DATA FOR THIS EXERCISE Block Start

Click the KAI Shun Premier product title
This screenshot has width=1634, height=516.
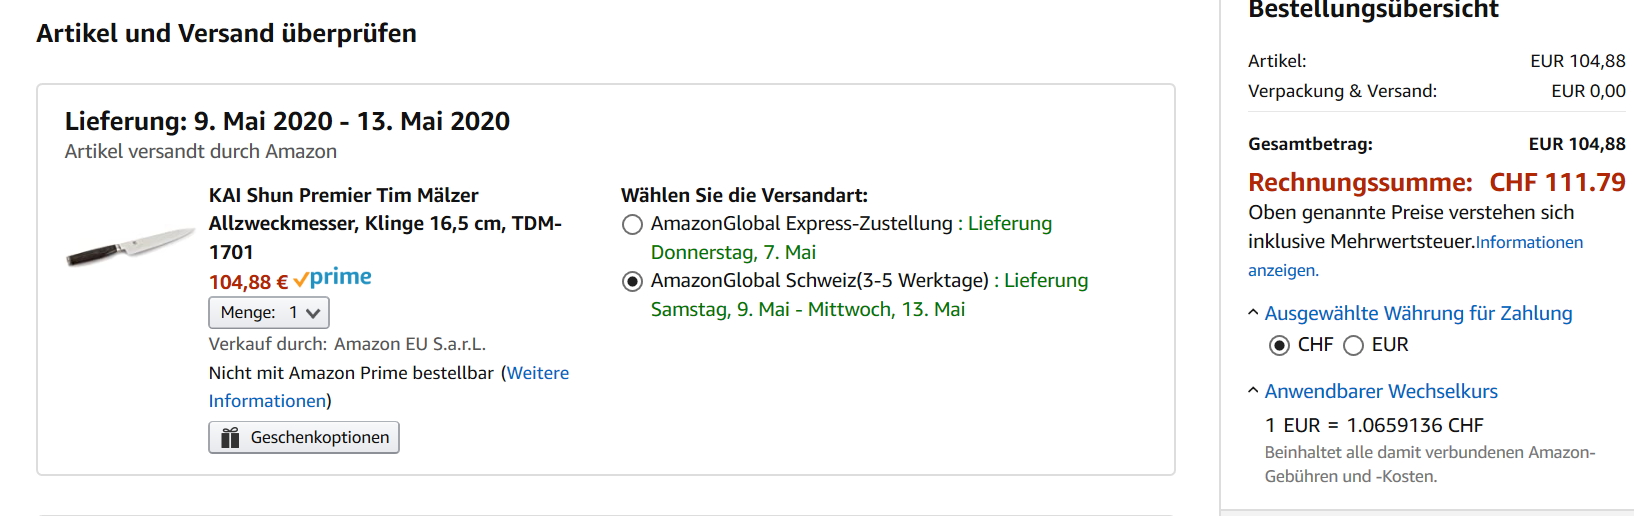385,223
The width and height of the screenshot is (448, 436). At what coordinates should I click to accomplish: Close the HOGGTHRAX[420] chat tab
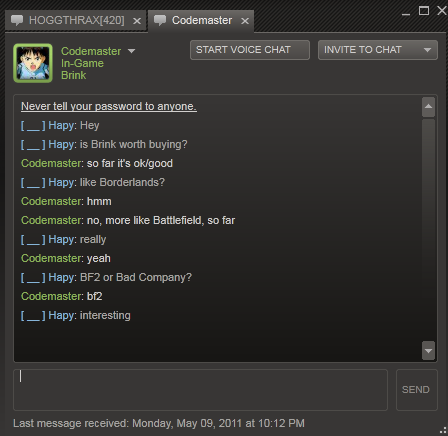[x=137, y=21]
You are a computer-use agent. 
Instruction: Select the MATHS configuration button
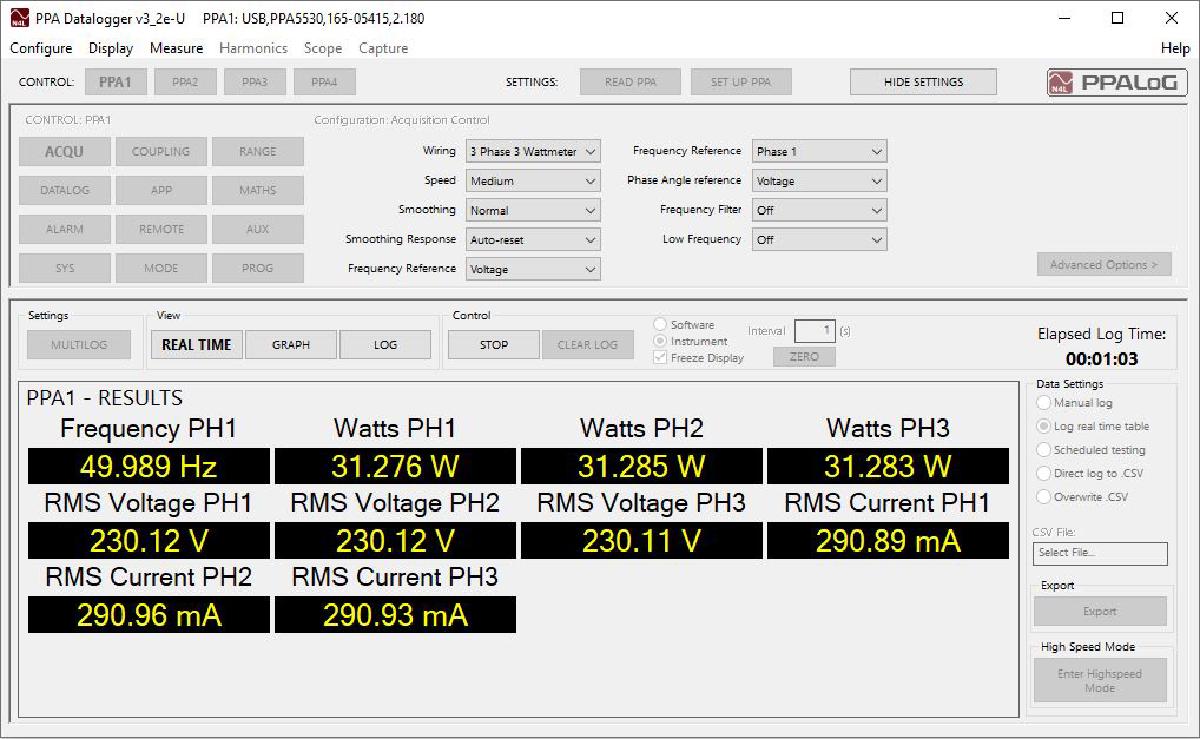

DATA FOR THIS EXERCISE Block End

AIM OF THE EXERCISE: Write out exactly the lines from the one containing "The width and" through the end of the records above, both included, leaving all pictures out.

EXPECTED ANSWER:
The width and height of the screenshot is (448, 436). At what coordinates should I click to accomplish: Close the HOGGTHRAX[420] chat tab
[x=137, y=21]
You are a computer-use agent. 
Instruction: Select the MATHS configuration button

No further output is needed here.